ATP Evokes Ca2+ Responses and CXCL5 Secretion via P2X4 Receptor Activation in Human Monocyte-Derived Macrophages

Leukocytes sense extracellular ATP, a danger-associated molecular pattern, released during cellular stress and death, via activation of cell surface P2X and P2Y receptors. Here, we investigate P2 receptor expression in primary human monocyte-derived macrophages and receptors that mediate ATP-evoked intracellular [Ca 2+ ] i signals and cytokine production in response to ATP concentrations that exclude P2X 7 receptor activation. Expression of P2X 1 , P2X 4 , P2X 5 , P2X 7 , P2Y 1 , P2Y 2 , P2Y 4 , P2Y 6 , P2Y 11 , and P2Y 13 was confirmed by quantitative RT-PCR and immunocytochemistry. ATP elicited intracellular Ca 2+ responses in a concentration-dependent fashion (EC 50 = 11.4 ± 2.9 μM, n = 3).
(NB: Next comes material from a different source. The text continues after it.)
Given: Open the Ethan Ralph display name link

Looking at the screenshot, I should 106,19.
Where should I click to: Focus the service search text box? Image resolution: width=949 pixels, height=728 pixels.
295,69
P2Y 11 and P2Y 13 activations mediated the amplitude of [Ca 2+ ] i response, whereas P2X 4 activation, but not P2X 1 or P2X 7 , determined the duration of Ca 2+ response during a sustained phase. ATP mediated gene induction of CXCL5, a proinflammatory chemokine. P2X 4 antagonism (PSB-12062 or BX430) inhibited ATP-mediated induction of CXCL5 gene expression and secretion of CXCL5 by primary macrophage. Inhibition of CXCL5 secretion by P2X 4 antagonists was lost in the absence of extracellular Ca 2+ Reciprocally, positive allosteric modulation of P2X 4 (ivermectin) augmented ATP-mediated CXCL5 secretion. P2X 7 , P2Y 11 , or P2Y 13 receptor did not contribute to CXCL5 secretion. Together, the data reveals a role for P2X 4 in determining the duration of ATP-evoked Ca 2+ responses and CXCL5 secretion in human primary macrophage.